Friday, 12 August 2011

Precomputing for fun and profit

    Last year I wrote a post about my keyword analysis tool. I wrote this piece of software in the years before I started working for OUP, and only now I have seen the tools at the disposal of the lexicographers do I realise that I created what was in effect a corpus analysis tool.
    I used the technologies I was familiar with using for web sites, PHP and MySQL. These are the bread-and-butter of web development, making it possible to create dynamic and flexible web content engines with relative ease. Since an SQL engine is designed for the querying and analysis of data, I thought, MySQL would be perfect for the task of language analysis.
    I was proved right, to a point. I was able to quickly hack together a fully functional tool that would analyse a corpus to provide me with collocates and their frequencies for any n-word phrase. But in sticking dogmatically to what I knew, beyond that point I had taken entirely the wrong approach. I was using a very powerful database engine to perform the same very complex task again and again on an extremely large data set, and as my corpus edged into the tens of millions of words I found that my analysis was redolent of the early days of mainframe computing when programmers would start a job and go away to have a cup of tea while it ran. The system became so slow as to be unusable. It works, but even with all the MySQL optimisations in the book it does not do so in the real time demanded by today's users.
    My mistake was to rely on an expensive commodity when I should have used a cheap one. When I first used computers twenty-plus years ago, storage was the expensive commodity. We used to have disk compression systems using a cheap commodity - the processor time on our PC-ATs - to expand an expensive commodity - the free space on out 10 and 20Mb hard drives. Thus we were trained as programmers to be as efficient as possible in our use of storage space and memory.
    Space efficiency is a good thing if you are programming for a tiny embedded system but in 2011 disk space on web servers is laughably cheap. Processing power, as represented by the waiting time of your users, is not. Clearly a rethink is called for.
    So as an experiment I tried precomputing collocates and frequencies a subset of phrases and saving them as a structure of separate tiny JSON files. A simple JQuery based browser interface was then cobbled together to browse them, resulting in an application that was near-instantaneous for analysis that would have taken minutes to compute all the separate component queries using the MySQL tool.
    The moral of this story is I guess to stand back from your choice of underlying software tools and ask yourself whether they have been driven by suitability or familiarity. I used PHP/MySQL because I am used to it, I never gave a thought to whether a simpler solution might not be much better.
    So I'll be revisiting my hacked-together precomputing engine and applying it to my entire corpus. I may end up with a few gigabytes of JSON files instead of a large MySQL database but to the user that doesn't matter.
    I never thought I'd be returning to flat file storage, in fact I've mocked people who use perl DB files for similar tasks in the past. Guess I'd better eat those words then, precomputed of course!

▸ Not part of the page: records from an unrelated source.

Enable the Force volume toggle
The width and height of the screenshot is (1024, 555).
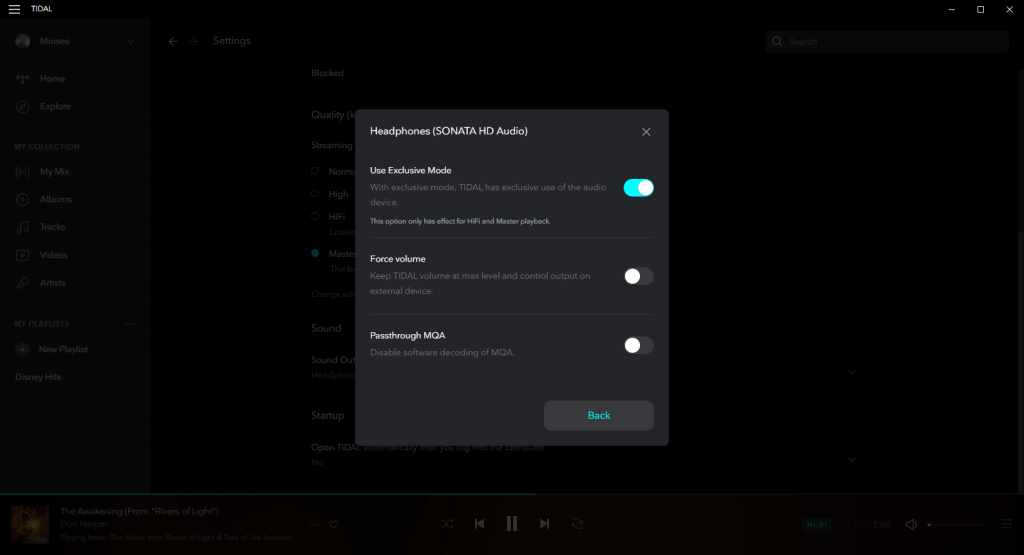tap(638, 276)
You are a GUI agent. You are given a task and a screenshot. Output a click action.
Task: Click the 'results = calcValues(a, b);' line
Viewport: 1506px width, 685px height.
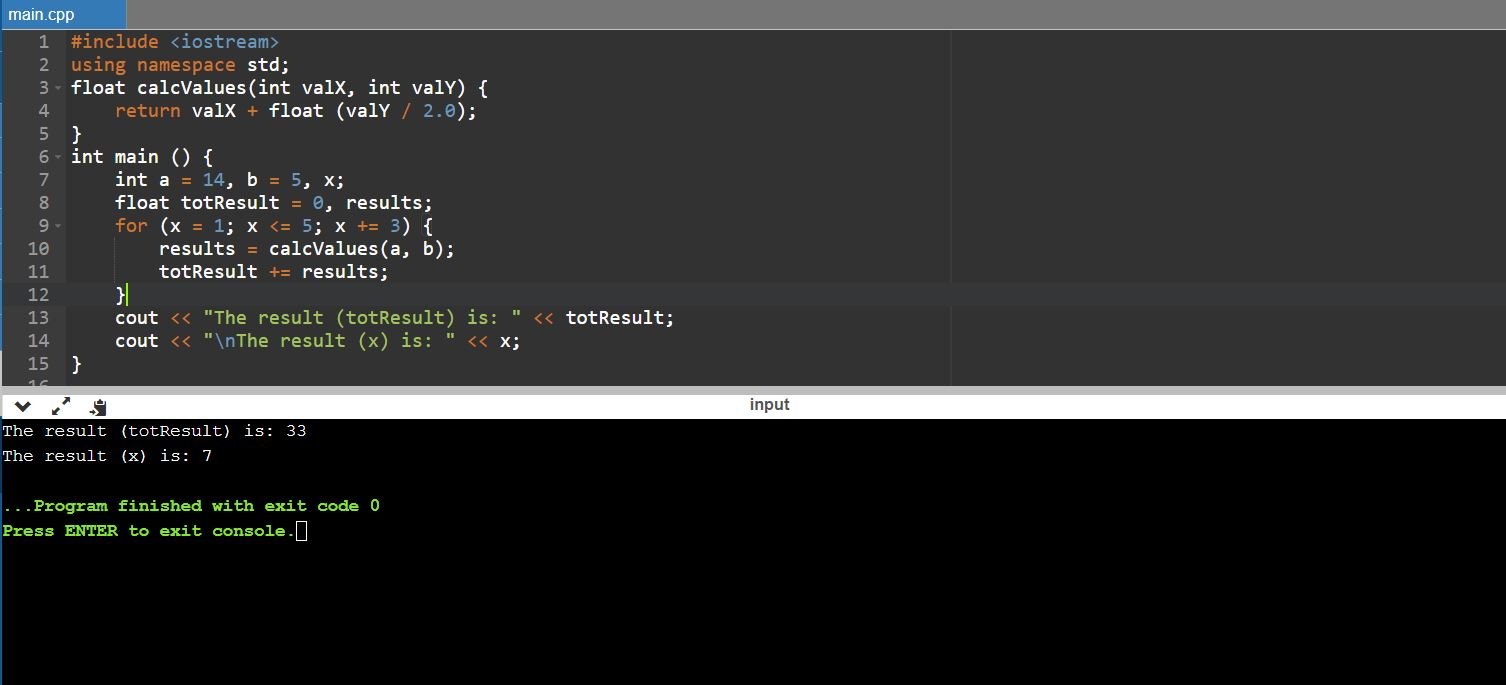tap(306, 249)
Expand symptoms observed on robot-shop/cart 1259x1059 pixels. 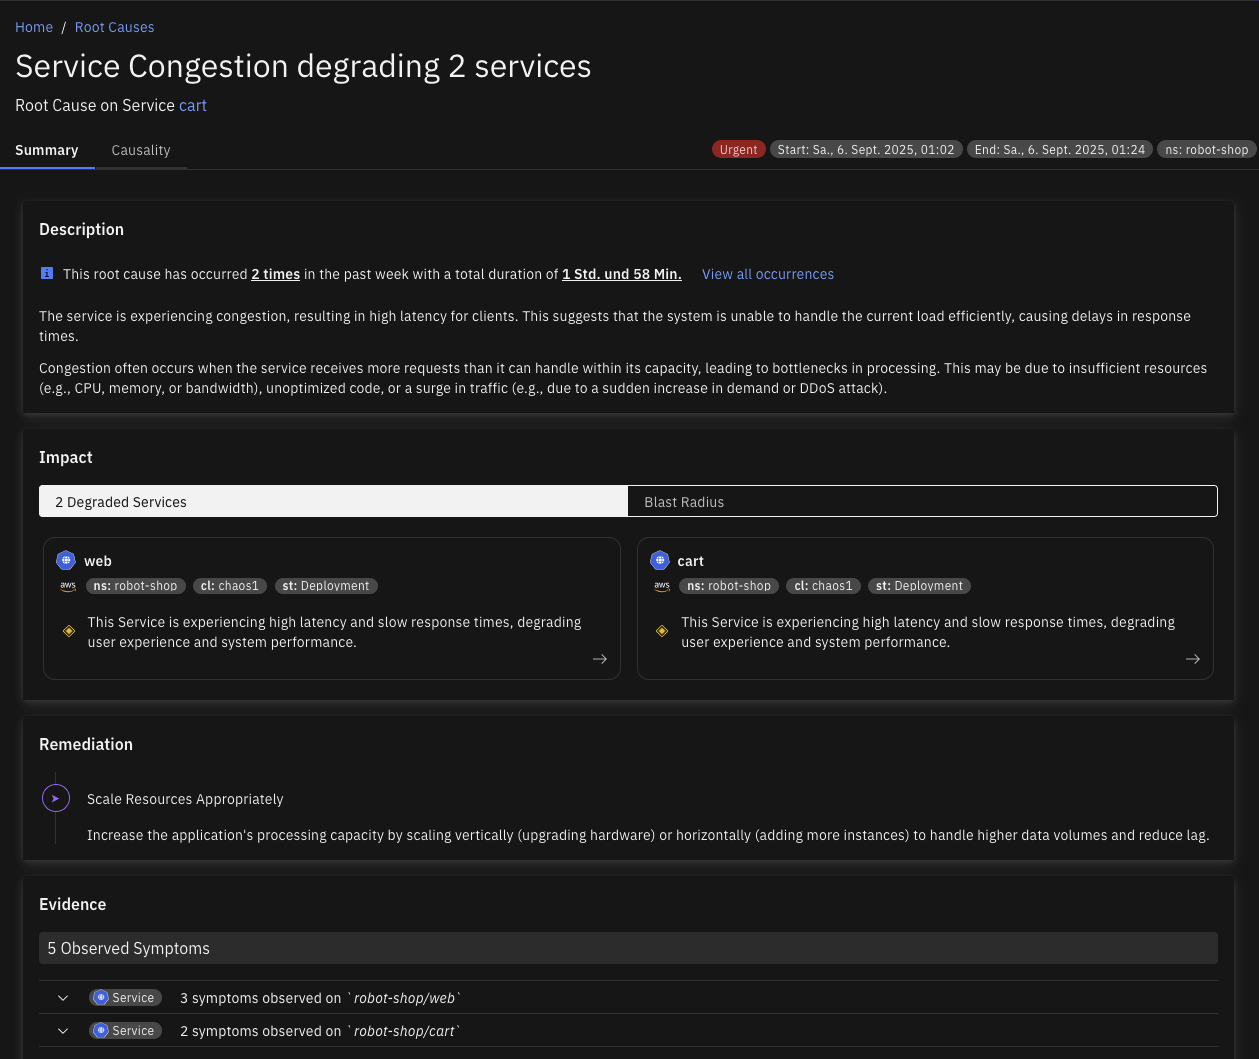click(x=63, y=1031)
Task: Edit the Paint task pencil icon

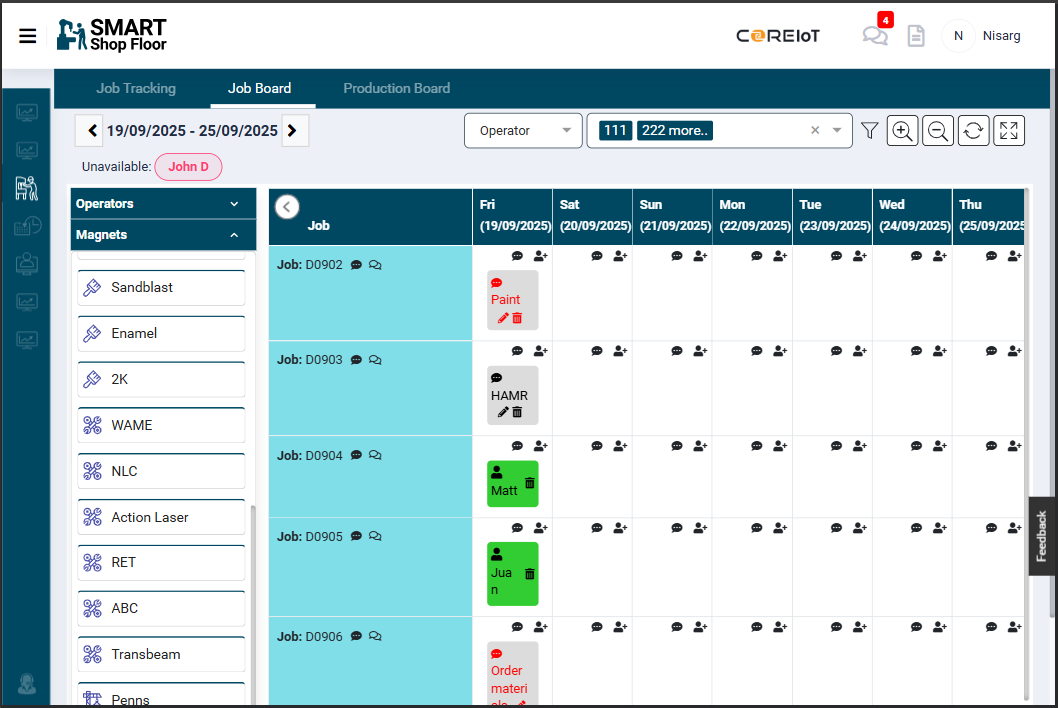Action: click(x=503, y=318)
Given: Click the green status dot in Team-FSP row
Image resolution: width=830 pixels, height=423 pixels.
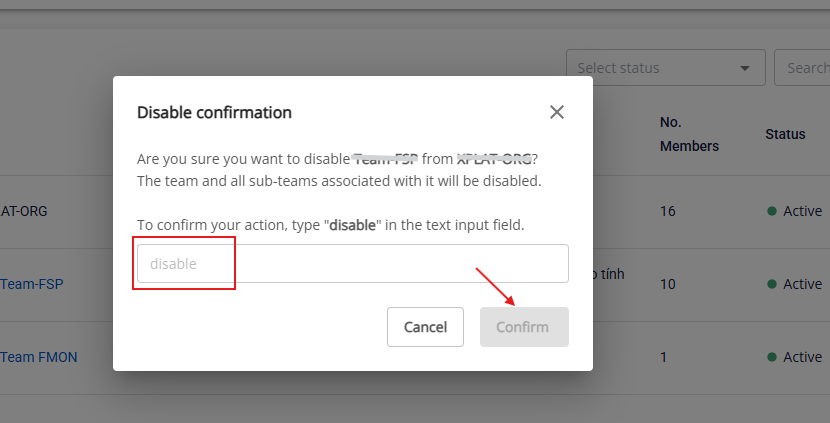Looking at the screenshot, I should click(771, 284).
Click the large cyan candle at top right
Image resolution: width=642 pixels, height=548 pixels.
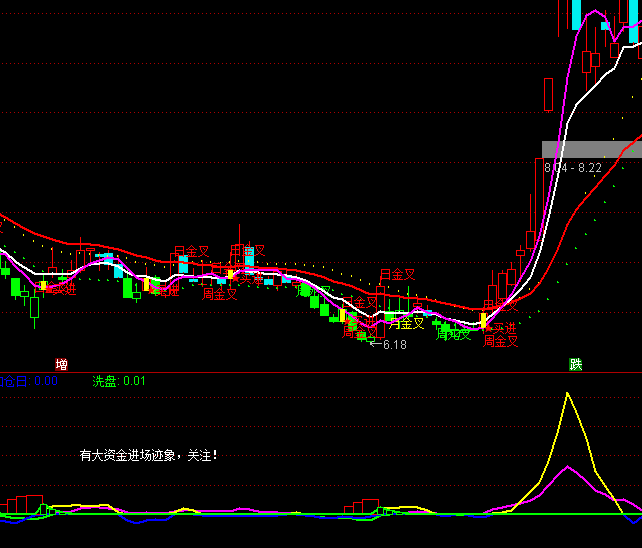577,14
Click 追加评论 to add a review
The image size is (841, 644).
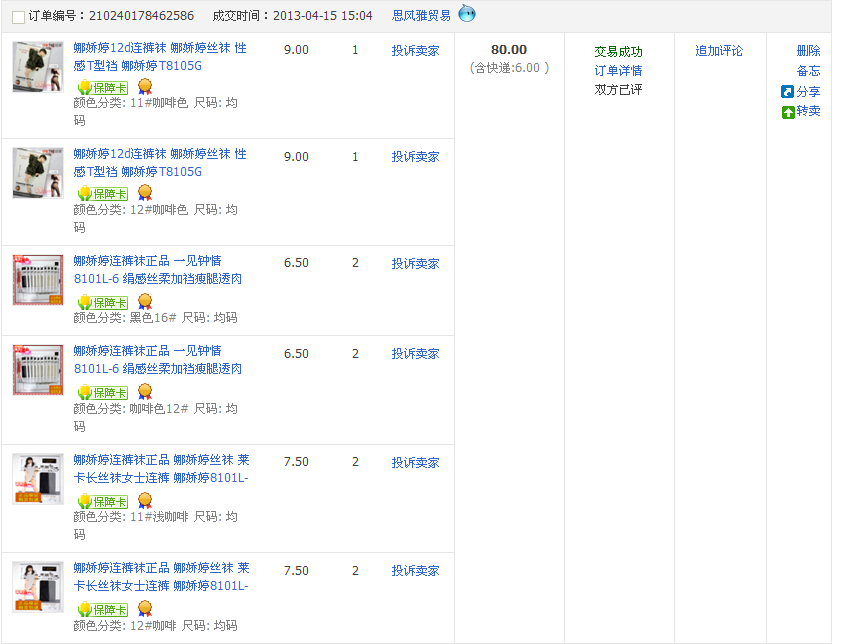coord(719,51)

  1. Heh, I had a similar thought recently re online turn-based games. The first large-scale DB-based game that I designed, we ended up saving out flat files holding all the turn results, because the pgSQL server couldn't serve out query results fast enough when all the players wanted to see what had happened.

    As time went on, processors becoming faster and RDBMSes (and my coding ;-) more efficient, we moved to doing everything dynamically, with live database queries.

    If I was to go back to it now, though, I would do as you discuss and put all the popular resultsets into JSON because, why not, it's even quicker for the user that way. Funny the way these things come back round.

  2. I dread to think what would happen with concurrent queries on this one, it takes minutes with just me. But it does do some significant querying on very large data sets.

    I've wondered whether I could craft some incredibly clever take on the SQL that did the queries much more quickly, but you can't escape that it's a huge amount of data to sift.